## What this task involves
Edit the lines below so that every "column header" becomes "heading", keeping the rest unchanged.

(Dataset entries)

%%

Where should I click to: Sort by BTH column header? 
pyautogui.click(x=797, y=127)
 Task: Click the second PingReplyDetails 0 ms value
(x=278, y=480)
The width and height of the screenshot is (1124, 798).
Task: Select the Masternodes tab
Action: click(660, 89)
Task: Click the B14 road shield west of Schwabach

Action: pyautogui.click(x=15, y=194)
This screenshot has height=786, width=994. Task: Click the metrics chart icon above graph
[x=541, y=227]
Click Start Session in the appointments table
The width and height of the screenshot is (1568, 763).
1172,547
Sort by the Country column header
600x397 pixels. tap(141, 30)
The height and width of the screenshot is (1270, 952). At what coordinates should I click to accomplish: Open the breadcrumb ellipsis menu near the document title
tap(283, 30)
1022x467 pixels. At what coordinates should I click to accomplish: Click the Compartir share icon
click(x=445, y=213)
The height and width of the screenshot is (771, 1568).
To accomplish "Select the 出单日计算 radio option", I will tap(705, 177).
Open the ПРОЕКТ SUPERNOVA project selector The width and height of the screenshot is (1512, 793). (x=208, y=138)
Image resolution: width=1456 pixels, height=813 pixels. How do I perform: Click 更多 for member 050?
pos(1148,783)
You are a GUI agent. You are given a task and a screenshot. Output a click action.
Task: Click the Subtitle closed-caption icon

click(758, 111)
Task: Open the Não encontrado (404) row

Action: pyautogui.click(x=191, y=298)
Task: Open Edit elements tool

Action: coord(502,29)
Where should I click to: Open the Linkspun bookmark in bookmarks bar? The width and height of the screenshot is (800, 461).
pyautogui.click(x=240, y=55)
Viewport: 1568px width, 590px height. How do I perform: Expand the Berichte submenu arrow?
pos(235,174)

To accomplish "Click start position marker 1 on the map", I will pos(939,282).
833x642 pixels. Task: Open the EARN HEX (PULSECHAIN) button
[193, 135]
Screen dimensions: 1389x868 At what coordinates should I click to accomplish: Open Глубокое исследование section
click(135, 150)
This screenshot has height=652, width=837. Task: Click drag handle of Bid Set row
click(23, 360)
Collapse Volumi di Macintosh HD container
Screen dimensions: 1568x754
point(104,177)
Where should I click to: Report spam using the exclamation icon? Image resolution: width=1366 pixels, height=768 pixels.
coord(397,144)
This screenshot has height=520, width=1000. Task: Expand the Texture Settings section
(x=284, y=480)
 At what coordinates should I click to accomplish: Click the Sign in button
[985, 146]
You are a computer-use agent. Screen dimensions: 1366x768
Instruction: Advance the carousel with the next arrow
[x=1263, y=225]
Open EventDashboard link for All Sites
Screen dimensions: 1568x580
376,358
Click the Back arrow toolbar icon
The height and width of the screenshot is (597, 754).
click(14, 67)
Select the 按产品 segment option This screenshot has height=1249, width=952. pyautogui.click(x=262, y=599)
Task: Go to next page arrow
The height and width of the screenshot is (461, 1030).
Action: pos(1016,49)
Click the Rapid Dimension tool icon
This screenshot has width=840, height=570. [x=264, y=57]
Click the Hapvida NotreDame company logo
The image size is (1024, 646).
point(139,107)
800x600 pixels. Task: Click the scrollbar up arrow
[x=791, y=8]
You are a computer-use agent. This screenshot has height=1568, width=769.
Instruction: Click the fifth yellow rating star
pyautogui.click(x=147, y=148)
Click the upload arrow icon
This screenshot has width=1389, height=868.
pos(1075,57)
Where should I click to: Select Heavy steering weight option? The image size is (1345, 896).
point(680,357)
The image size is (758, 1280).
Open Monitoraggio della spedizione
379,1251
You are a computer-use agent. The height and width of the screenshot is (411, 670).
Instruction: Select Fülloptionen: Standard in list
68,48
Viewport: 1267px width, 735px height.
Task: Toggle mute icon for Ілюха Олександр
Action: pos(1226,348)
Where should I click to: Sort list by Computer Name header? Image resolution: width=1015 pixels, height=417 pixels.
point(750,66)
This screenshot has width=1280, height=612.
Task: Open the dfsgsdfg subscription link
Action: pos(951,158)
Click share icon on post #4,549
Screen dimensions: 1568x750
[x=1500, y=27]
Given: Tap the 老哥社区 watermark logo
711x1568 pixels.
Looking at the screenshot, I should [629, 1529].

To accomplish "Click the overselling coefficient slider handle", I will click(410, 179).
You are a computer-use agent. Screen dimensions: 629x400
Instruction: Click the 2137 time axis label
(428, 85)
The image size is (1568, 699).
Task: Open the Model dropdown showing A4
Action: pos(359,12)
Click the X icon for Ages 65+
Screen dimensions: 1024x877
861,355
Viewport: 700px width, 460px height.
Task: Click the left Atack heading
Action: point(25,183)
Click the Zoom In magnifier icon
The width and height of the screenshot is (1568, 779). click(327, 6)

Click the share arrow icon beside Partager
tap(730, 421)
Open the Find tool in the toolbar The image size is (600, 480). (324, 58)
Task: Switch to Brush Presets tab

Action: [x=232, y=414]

%%

## Task result
Where should I click to: Sort by BTH heading? 
pyautogui.click(x=797, y=127)
 Task: Click the second PingReplyDetails 0 ms value
(x=278, y=480)
The width and height of the screenshot is (1124, 798).
Task: Select the Masternodes tab
Action: click(660, 89)
Task: Click the B14 road shield west of Schwabach

Action: pyautogui.click(x=15, y=194)
This screenshot has height=786, width=994. Task: Click the metrics chart icon above graph
[x=541, y=227]
Click Start Session in the appointments table
The width and height of the screenshot is (1568, 763).
1172,547
Sort by the Country heading
600x397 pixels. tap(141, 30)
The height and width of the screenshot is (1270, 952). At what coordinates should I click to accomplish: Open the breadcrumb ellipsis menu near the document title
tap(283, 30)
1022x467 pixels. At what coordinates should I click to accomplish: Click the Compartir share icon
click(x=445, y=213)
The height and width of the screenshot is (771, 1568).
To accomplish "Select the 出单日计算 radio option", I will tap(705, 177).
Open the ПРОЕКТ SUPERNOVA project selector The width and height of the screenshot is (1512, 793). (x=208, y=138)
Image resolution: width=1456 pixels, height=813 pixels. How do I perform: Click 更多 for member 050?
pos(1148,783)
You are a GUI agent. You are given a task and a screenshot. Output a click action.
Task: Click the Subtitle closed-caption icon

click(758, 111)
Task: Open the Não encontrado (404) row

Action: pyautogui.click(x=191, y=298)
Task: Open Edit elements tool

Action: coord(502,29)
Where should I click to: Open the Linkspun bookmark in bookmarks bar? The width and height of the screenshot is (800, 461).
pyautogui.click(x=240, y=55)
Viewport: 1568px width, 590px height. How do I perform: Expand the Berichte submenu arrow?
pos(235,174)

To accomplish "Click start position marker 1 on the map", I will pos(939,282).
833x642 pixels. Task: Open the EARN HEX (PULSECHAIN) button
[193, 135]
Screen dimensions: 1389x868 At what coordinates should I click to accomplish: Open Глубокое исследование section
click(135, 150)
This screenshot has height=652, width=837. Task: Click drag handle of Bid Set row
click(23, 360)
Collapse Volumi di Macintosh HD container
Screen dimensions: 1568x754
point(104,177)
Where should I click to: Report spam using the exclamation icon? Image resolution: width=1366 pixels, height=768 pixels.
coord(397,144)
This screenshot has height=520, width=1000. Task: Expand the Texture Settings section
(x=284, y=480)
 At what coordinates should I click to accomplish: Click the Sign in button
[985, 146]
You are a computer-use agent. Screen dimensions: 1366x768
Instruction: Advance the carousel with the next arrow
[x=1263, y=225]
Open EventDashboard link for All Sites
Screen dimensions: 1568x580
376,358
Click the Back arrow toolbar icon
The height and width of the screenshot is (597, 754).
click(14, 67)
Select the 按产品 segment option This screenshot has height=1249, width=952. pyautogui.click(x=262, y=599)
Task: Go to next page arrow
The height and width of the screenshot is (461, 1030).
Action: pos(1016,49)
Click the Rapid Dimension tool icon
This screenshot has width=840, height=570. [x=264, y=57]
Click the Hapvida NotreDame company logo
The image size is (1024, 646).
point(139,107)
800x600 pixels. Task: Click the scrollbar up arrow
[x=791, y=8]
You are a computer-use agent. This screenshot has height=1568, width=769.
Instruction: Click the fifth yellow rating star
pyautogui.click(x=147, y=148)
Click the upload arrow icon
This screenshot has width=1389, height=868.
pos(1075,57)
Where should I click to: Select Heavy steering weight option? The image size is (1345, 896).
point(680,357)
The image size is (758, 1280).
Open Monitoraggio della spedizione
379,1251
You are a computer-use agent. The height and width of the screenshot is (411, 670).
Instruction: Select Fülloptionen: Standard in list
68,48
Viewport: 1267px width, 735px height.
Task: Toggle mute icon for Ілюха Олександр
Action: pos(1226,348)
Where should I click to: Sort list by Computer Name header? Image resolution: width=1015 pixels, height=417 pixels.
point(750,66)
This screenshot has width=1280, height=612.
Task: Open the dfsgsdfg subscription link
Action: pos(951,158)
Click share icon on post #4,549
Screen dimensions: 1568x750
[x=1500, y=27]
Given: Tap the 老哥社区 watermark logo
711x1568 pixels.
Looking at the screenshot, I should [629, 1529].

To accomplish "Click the overselling coefficient slider handle", I will click(410, 179).
You are a computer-use agent. Screen dimensions: 629x400
Instruction: Click the 2137 time axis label
(428, 85)
The image size is (1568, 699).
Task: Open the Model dropdown showing A4
Action: pos(359,12)
Click the X icon for Ages 65+
Screen dimensions: 1024x877
861,355
Viewport: 700px width, 460px height.
Task: Click the left Atack heading
Action: point(25,183)
Click the Zoom In magnifier icon
The width and height of the screenshot is (1568, 779). click(327, 6)

Click the share arrow icon beside Partager
tap(730, 421)
Open the Find tool in the toolbar The image size is (600, 480). (324, 58)
Task: Switch to Brush Presets tab

Action: [x=232, y=414]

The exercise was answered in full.